Comme par hasard, dans le domaine des transports, on voit éclore des crédits de paiement pour le financement d'infrastructures routières : rocades, contournement, nouvelles sections autoroutières... Côté ferroviaire, tout au plus, il ne s'agit que de la confirmation des engagements budgétaires annoncés dans les contrats de plan Etat-Région, qui ont été marqué par une cure d'austérité dès 2007 sous prétexte qu'on avait écrit beaucoup et peu réalisé... qu'importe si justement, dans bien des cas, la raison de ce retard était due aux engagements non respectés de l'Etat.

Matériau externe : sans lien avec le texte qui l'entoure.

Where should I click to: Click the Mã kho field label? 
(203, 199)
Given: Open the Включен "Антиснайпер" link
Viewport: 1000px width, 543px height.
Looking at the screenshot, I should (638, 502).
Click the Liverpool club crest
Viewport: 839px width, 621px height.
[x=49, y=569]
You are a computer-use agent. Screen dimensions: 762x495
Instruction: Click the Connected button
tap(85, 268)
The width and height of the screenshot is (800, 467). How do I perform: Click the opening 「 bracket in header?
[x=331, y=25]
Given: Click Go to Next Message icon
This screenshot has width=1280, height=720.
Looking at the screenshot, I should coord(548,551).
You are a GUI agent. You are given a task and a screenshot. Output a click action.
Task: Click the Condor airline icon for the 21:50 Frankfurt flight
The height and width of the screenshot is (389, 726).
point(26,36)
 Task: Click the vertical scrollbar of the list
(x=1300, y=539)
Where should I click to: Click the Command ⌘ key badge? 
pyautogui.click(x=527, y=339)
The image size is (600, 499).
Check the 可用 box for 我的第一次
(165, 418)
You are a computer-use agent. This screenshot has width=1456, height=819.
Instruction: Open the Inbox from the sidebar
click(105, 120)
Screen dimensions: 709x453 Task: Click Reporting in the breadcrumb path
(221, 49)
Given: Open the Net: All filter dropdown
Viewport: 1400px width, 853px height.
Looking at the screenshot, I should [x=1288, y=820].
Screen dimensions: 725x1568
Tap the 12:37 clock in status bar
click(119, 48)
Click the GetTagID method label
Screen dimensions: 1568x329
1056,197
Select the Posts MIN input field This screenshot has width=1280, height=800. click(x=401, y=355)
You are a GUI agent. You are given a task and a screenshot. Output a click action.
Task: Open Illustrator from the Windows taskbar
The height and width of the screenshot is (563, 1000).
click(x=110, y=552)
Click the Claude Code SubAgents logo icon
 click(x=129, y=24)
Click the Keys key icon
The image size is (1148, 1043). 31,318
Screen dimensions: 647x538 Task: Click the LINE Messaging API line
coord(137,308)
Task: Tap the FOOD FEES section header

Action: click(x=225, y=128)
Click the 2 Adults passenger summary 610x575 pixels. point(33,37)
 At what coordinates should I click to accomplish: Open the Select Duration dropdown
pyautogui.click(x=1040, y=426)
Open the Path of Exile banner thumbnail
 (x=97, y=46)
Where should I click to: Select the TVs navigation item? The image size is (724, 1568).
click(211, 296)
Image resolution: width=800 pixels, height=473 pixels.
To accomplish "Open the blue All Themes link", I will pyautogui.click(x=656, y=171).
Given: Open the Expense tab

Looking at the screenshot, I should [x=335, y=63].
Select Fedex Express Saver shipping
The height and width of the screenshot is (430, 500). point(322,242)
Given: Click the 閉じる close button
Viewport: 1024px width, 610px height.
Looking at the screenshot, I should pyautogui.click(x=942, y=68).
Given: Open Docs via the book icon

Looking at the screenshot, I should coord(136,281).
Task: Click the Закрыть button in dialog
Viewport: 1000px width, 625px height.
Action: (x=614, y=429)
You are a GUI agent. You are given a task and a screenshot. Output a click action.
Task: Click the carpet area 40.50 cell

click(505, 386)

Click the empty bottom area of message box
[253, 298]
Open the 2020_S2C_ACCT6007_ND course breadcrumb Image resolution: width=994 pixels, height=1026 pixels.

Côté transports urbains, on aurait pu croire que certains saisissent tout l'intérêt de coordonner une relance par l'investissement et l'accélération des projets de transports en site propre de nombre de villes, dont on sait très bien qu'ils constituent aussi une manne pour l'industrie du BTP.

Bref, les neurones de la relance et du Grenelle de l'Environnement ne sont pas entrés en connexion, et cette relance a déjà un arrière goût de mazout dont on se serait bien passé.